* Quoted passage:
>> BEGIN
Supervisors: Colm-cille Caulfield (DAMTP & BP Institute) and Ali Mashayek (Imperial College London

Importance of the area of research:

Evidence is accumulating that deep ocean turbulence exerts a leading order control on the global climate system through regulating the oceanic uptake and redistribution of heat, carbon, nutrients and other tracers. Observations of such turbulence, and our ability to model it numerically, have both been extremely limited historically. However, recently major international field programmes have shed light on deep ocean turbulence through state-of-the-art observations of turbulence generated by deep ocean waves that can have amplitudes measured in the tens to hundreds of metres. Computational resources are just now also becoming available to allow us to simulate such flows at adequately high resolution. An exciting opportunity is emerging to use simulations and observations in tandem to understand the physics of such turbulence, and thus to represent the key effects of this wave-induced turbulence in climate models, which inevitably have too coarse a resolution to describe the intricate and fascinating wave-driven dynamics directly.

Project summary:

This project will advance our understanding of deep ocean turbulence mediated by wave-breaking through an iterative combination of observational data analysis and high resolution numerical simulations. Improving the parameterisation of such turbulence is a key challenge for larger-scale predictive climate modelling, and is central to understanding transport of heat, carbon and nutrients in the oceans. The project will involve close collaborations with, and visits to various institutes with which the co-supervisors have long-standing collaborations, including  Scripps Institution of Oceanography (UC San Diego), Woods Hole Oceanographic Institution (Massachusetts), the Met Office, and the National Oceanographic Centre Southampton.
>> END
* Prompt a: Express the part of the entries that opens with the line containing "Screen dimensions: 1148x1037" and closes with the line containing "Open the Новый" as a Markdown table with the columns Row and Entry line. Give each line its own numbered row and skip blank lines.
The project description and the entries come from separate, unrelated sources.

* Material for this task:
>> BEGIN
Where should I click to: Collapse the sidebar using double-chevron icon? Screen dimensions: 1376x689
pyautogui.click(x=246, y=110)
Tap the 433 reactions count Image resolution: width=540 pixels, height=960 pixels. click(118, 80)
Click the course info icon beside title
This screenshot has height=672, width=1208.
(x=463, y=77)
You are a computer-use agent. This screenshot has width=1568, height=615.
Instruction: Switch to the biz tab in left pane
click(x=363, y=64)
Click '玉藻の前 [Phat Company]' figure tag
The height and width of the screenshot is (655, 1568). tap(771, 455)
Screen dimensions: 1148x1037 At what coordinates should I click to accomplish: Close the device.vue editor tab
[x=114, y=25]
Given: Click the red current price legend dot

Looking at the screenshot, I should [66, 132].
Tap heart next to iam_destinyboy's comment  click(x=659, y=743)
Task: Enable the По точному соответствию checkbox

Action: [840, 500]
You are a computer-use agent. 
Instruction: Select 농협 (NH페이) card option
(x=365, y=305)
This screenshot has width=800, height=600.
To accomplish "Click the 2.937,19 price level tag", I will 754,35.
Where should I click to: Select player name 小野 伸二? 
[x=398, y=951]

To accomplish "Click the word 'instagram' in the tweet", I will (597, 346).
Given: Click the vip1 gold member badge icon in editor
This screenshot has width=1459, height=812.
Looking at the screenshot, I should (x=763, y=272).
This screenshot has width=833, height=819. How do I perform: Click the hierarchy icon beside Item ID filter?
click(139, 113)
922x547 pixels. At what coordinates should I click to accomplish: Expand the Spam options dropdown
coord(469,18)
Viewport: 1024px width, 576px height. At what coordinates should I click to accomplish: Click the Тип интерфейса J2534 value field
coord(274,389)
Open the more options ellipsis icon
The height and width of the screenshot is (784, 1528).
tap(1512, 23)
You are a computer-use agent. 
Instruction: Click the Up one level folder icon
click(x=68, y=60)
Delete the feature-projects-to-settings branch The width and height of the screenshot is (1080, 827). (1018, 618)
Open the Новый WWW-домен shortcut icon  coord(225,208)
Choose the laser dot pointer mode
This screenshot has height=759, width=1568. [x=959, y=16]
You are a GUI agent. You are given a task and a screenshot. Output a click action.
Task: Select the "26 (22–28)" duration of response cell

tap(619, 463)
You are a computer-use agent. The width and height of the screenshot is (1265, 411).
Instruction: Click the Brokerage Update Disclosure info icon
>> END
* Prompt b: Rewrite the paragraph of the project description that begins "This project will advance" as a short bulleted list that keeps its main facts.

* Solution a:
| Row | Entry line |
|---|---|
| 1 | Screen dimensions: 1148x1037 At what coordinates should I click to accomplish: Close the device.vue editor tab |
| 2 | [x=114, y=25] |
| 3 | Given: Click the red current price legend dot |
| 4 | Looking at the screenshot, I should [66, 132]. |
| 5 | Tap heart next to iam_destinyboy's comment  click(x=659, y=743) |
| 6 | Task: Enable the По точному соответствию checkbox |
| 7 | Action: [840, 500] |
| 8 | You are a computer-use agent.  |
| 9 | Instruction: Select 농협 (NH페이) card option |
| 10 | (x=365, y=305) |
| 11 | This screenshot has width=800, height=600. |
| 12 | To accomplish "Click the 2.937,19 price level tag", I will 754,35. |
| 13 | Where should I click to: Select player name 小野 伸二?  |
| 14 | [x=398, y=951] |
| 15 | To accomplish "Click the word 'instagram' in the tweet", I will (597, 346). |
| 16 | Given: Click the vip1 gold member badge icon in editor |
| 17 | This screenshot has width=1459, height=812. |
| 18 | Looking at the screenshot, I should (x=763, y=272). |
| 19 | This screenshot has width=833, height=819. How do I perform: Click the hierarchy icon beside Item ID filter? |
| 20 | click(139, 113) |
| 21 | 922x547 pixels. At what coordinates should I click to accomplish: Expand the Spam options dropdown |
| 22 | coord(469,18) |
| 23 | Viewport: 1024px width, 576px height. At what coordinates should I click to accomplish: Click the Тип интерфейса J2534 value field |
| 24 | coord(274,389) |
| 25 | Open the more options ellipsis icon |
| 26 | The height and width of the screenshot is (784, 1528). |
| 27 | tap(1512, 23) |
| 28 | You are a computer-use agent.  |
| 29 | Instruction: Click the Up one level folder icon |
| 30 | click(x=68, y=60) |
| 31 | Delete the feature-projects-to-settings branch The width and height of the screenshot is (1080, 827). (1018, 618) |
| 32 | Open the Новый WWW-домен shortcut icon  coord(225,208) |

* Solution b:
- The project aims to improve understanding of deep ocean turbulence caused by breaking waves.
- It alternates between analyzing observational data and running high-resolution numerical simulations.
- Better parameterization of this turbulence is a key challenge for larger-scale climate prediction. It is also central to understanding how heat, carbon and nutrients move through the oceans.
- The work involves close collaboration with, and visits to, institutes the co-supervisors have long worked with. These include Scripps Institution of Oceanography (UC San Diego), Woods Hole Oceanographic Institution (Massachusetts), the Met Office and the National Oceanographic Centre Southampton.